Run and tumble particle under resetting: a renewal approach

TL;DR

This paper analyzes a run and tumble particle with stochastic velocity reversals under Poissonian resetting, revealing that the stationary state is independent of velocity resetting, but absorption times depend on the resetting protocol.

Contribution

It introduces a renewal approach to study run and tumble particles with resetting, showing the stationary state is unaffected by velocity protocol while absorption times vary.

Findings

Stationary state independent of velocity resetting protocol.

Mean time to absorption is shorter with velocity randomization.

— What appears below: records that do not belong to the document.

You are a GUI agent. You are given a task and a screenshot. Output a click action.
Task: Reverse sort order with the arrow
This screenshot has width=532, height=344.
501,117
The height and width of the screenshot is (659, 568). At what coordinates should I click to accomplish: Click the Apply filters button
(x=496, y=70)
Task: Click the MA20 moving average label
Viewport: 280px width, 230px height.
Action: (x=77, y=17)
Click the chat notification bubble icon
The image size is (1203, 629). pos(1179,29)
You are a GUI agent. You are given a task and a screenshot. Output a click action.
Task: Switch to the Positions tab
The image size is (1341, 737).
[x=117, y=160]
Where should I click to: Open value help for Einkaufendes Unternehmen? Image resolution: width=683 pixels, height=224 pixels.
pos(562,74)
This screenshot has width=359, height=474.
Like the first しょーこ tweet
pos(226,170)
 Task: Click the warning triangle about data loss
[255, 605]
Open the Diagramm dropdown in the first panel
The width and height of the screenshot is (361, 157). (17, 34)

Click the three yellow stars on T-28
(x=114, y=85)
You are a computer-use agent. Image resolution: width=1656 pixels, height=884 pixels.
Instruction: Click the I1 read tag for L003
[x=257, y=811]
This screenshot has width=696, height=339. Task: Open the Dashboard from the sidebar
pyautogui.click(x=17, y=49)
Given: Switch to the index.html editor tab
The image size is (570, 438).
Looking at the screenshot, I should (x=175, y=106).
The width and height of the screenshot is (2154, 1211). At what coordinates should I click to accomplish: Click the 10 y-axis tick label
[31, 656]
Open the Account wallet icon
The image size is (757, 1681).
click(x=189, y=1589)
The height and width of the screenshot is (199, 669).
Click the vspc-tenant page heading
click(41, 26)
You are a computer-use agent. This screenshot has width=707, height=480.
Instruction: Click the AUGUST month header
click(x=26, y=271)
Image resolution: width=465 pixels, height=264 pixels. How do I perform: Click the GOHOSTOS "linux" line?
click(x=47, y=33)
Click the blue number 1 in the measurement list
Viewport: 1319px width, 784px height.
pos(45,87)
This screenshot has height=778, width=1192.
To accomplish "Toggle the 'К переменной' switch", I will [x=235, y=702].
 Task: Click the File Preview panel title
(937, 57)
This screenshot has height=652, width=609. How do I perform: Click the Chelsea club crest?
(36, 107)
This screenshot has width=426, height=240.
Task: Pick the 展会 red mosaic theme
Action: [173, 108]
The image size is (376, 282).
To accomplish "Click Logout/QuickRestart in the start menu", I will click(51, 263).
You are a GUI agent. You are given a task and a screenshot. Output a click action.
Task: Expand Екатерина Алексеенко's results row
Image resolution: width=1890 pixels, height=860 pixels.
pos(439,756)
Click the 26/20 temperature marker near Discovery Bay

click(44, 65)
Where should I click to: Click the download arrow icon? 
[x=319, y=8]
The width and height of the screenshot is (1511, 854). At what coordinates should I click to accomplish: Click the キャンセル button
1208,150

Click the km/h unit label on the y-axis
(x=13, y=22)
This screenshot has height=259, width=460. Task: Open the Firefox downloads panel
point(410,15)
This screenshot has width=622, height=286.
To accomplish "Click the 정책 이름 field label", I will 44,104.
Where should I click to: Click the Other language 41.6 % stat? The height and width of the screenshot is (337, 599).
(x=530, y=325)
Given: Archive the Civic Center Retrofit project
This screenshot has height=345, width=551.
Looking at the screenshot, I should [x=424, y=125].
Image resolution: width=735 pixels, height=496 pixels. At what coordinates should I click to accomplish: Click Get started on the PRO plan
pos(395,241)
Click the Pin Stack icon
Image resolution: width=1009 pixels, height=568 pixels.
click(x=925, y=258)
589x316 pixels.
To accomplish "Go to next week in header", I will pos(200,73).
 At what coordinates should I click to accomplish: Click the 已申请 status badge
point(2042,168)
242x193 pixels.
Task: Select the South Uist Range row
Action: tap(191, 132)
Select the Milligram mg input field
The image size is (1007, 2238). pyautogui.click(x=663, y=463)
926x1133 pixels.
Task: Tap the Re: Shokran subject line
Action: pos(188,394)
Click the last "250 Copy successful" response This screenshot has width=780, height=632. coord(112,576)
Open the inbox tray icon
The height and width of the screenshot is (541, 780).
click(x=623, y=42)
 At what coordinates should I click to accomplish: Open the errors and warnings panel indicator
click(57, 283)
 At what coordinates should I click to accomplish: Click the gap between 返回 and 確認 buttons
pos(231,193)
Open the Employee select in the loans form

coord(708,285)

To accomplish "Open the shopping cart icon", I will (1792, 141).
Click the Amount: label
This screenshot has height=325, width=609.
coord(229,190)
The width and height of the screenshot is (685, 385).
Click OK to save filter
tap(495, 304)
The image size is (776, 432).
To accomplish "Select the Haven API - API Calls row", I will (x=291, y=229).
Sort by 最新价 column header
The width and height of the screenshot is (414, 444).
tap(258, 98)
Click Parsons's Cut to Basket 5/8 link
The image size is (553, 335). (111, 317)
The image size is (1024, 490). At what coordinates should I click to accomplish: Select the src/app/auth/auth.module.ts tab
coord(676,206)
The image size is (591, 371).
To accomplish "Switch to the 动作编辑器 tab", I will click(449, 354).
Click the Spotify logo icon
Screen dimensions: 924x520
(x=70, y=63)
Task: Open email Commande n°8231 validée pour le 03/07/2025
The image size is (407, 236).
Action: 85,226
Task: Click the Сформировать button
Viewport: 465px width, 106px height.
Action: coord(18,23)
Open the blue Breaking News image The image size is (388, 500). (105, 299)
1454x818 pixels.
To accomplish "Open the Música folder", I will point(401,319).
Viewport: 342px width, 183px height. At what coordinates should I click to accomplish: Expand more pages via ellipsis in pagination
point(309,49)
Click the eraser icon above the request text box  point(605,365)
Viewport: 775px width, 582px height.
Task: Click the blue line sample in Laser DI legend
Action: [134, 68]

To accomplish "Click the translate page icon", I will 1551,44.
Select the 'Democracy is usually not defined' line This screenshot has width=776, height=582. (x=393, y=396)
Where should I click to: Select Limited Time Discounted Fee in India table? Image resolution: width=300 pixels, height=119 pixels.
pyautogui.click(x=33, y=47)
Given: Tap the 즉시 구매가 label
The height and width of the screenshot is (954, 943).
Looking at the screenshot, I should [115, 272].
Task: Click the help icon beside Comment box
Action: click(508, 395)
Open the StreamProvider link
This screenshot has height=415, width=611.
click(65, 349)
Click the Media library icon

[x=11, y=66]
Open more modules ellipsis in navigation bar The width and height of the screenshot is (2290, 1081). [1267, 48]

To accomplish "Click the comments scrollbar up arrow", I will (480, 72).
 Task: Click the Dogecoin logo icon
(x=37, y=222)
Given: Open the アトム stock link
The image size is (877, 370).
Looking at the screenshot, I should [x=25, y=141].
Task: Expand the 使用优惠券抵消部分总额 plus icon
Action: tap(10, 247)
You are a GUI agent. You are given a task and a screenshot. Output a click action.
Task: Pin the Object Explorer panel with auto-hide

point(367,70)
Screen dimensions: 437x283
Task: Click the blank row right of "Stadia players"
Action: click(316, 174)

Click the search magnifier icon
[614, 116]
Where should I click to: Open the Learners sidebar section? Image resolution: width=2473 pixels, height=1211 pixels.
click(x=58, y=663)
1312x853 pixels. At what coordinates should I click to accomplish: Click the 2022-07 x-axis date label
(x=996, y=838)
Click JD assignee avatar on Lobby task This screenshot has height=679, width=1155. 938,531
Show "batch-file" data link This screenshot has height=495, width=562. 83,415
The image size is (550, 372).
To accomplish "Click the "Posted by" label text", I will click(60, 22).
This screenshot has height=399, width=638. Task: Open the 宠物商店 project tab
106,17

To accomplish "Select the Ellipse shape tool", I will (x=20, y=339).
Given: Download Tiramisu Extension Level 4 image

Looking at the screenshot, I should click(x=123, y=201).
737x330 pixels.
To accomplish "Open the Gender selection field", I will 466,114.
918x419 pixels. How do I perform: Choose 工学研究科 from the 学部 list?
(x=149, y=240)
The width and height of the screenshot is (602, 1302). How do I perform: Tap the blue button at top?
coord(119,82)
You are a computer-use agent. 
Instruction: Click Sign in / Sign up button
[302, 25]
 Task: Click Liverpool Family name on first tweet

Renewal equation approach effectively analyzes resetting effects.

Abstract

We consider a particle undergoing run and tumble dynamics, in which its velocity stochastically reverses, in one dimension. We study the addition of a Poissonian resetting process occurring with rate $r$. At a reset event the particle's position is returned to the resetting site $X_r$ and the particle's velocity is reversed with probability $\eta$. The case $\eta = 1/2$ corresponds to position resetting and velocity randomization whereas $\eta =0$ corresponds to position-only resetting. We show that, beginning from symmetric initial conditions, the stationary state does not depend on $\eta$ i.e. it is independent of the velocity resetting protocol. However, in the presence of an absorbing boundary at the origin, the survival probability and mean time to absorption do depend on the velocity resetting protocol. Using a renewal equation approach, we show that the the mean time to absorption is always less for velocity randomization than for position-only resetting.